Chiese a Scali di incontrarsi entro dieci minuti con lui all’Occidental Restaurant in Pennsylvania Avenue. Al ristorante gli disse che aveva un messaggio importante da inoltrare. Gli Stati Uniti erano disposti ad assumere pubblicamente l’impegno di non invadere Cuba, in contropartita per la rimozione dei missili sovietici?

 

‘La prego di sentire un portavoce autorevole del Dipartimento di Stato’

 

…disse a Scali. Feklisov e Scali si ritrovarono alle 19.35 nel caffè dell’Hotel Hilton.

 

Scali riferì di avere consultato il segretario di Stato, Dean Rusk, che aveva manifestato interesse per la proposta di Feklisov. Nel frattempo, era giunto un lungo e toccante messaggio di Krusciov che ripeteva praticamente la medesima proposta.

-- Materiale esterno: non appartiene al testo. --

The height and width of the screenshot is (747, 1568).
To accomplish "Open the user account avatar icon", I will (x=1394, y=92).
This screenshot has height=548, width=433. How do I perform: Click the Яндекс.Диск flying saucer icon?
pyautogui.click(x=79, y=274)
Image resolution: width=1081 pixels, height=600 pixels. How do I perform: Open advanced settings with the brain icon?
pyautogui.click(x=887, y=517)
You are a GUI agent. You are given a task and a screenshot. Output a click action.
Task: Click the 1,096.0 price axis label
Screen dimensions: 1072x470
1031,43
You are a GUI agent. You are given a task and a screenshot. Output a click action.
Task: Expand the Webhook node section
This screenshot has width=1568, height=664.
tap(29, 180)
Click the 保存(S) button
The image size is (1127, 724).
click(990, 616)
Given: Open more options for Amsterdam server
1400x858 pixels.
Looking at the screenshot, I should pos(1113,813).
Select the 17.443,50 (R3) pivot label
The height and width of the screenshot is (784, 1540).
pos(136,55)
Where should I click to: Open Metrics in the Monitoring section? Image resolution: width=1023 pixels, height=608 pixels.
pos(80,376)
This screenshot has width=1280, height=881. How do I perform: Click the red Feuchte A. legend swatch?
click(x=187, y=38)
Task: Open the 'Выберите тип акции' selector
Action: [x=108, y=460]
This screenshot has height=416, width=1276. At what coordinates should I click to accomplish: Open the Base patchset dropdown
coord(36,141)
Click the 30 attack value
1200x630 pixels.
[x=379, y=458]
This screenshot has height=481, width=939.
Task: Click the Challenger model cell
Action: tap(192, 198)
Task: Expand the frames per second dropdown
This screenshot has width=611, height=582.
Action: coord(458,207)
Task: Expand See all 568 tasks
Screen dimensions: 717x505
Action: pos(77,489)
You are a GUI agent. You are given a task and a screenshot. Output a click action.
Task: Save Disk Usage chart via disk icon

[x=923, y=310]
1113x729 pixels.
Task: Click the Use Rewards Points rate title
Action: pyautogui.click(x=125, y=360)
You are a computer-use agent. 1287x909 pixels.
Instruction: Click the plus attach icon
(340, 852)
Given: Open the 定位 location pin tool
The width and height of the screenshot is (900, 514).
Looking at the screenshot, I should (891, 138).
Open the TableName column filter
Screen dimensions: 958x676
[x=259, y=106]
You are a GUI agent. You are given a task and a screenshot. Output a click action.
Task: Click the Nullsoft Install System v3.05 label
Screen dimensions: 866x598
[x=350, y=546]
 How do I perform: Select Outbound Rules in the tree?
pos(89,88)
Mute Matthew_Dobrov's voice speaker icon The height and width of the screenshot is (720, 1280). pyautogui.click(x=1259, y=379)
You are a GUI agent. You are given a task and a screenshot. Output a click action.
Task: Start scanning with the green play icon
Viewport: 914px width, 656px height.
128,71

Anche se non produssero un accordo formale, le proposte avanzate in prima istanza da Feklisov nell’incontro all’Occidental Restaurant furono la base per la soluzione della crisi.




Il 28 ottobre Krusciov annunciò che tutte le basi missilistiche a Cuba sarebbero state smantellate. In cambio, gli Stati Uniti assicurarono che non avrebbero invaso Cuba, e che i missili Jupiter in Turchia e in Italia, ormai vicini al termine della loro vita operativa, sarebbero stati ritirati. Malgrado queste concessioni, la partita d’azzardo di Krusciov si era conclusa con un fallimento spettacolare.

 

Il problema immediato di Krusciov, nello strascico della crisi dei missili, fu quello di trattare con Fidel Castro, furibondo e offeso perché Mosca aveva risolto la crisi senza consultarlo. L’incarico di calmarlo ricadde in gran parte sulle spalle di Aleksandr Šitov, residente del KGB all’Avana promosso ambasciatore, che aveva saputo conservare l’amicizia di Castro. Šitov si vantò in seguito al Centro di essere stato il consigliere personale di Castro durante la crisi missilistica. Castro considerava la sede diplomatica sovietica come la sua seconda casa; a volte lui e Šitov cucinavano insieme nella sede dell’ambasciata.

 

Oleg Penkovskij, le cui informazioni ebbero un ruolo determinante nelle origini e nella risoluzione della crisi missilistica cubana, fu arrestato proprio mentre essa era al punto culminante. La pista che alla fine portò il Secondo Direttorato Centrale (Controspionaggio) a Penkovskij ebbe inizio da un episodio verificatosi all’inizio del 1962 durante la sorveglianza dell’ambasciata britannica. Fino al 1959 il KGB aveva creduto che i principali servizi segreti occidentali rischiassero il contatto diretto con i propri agenti russi solo fuori dall’URSS. Era persuaso che sul territorio sovietico usassero solo il sistema chiamato Dead Letter Box (DLB), che consisteva nel lasciare oggetti o documenti in nascondigli segreti, senza che il portatore e il destinatario si incontrassero.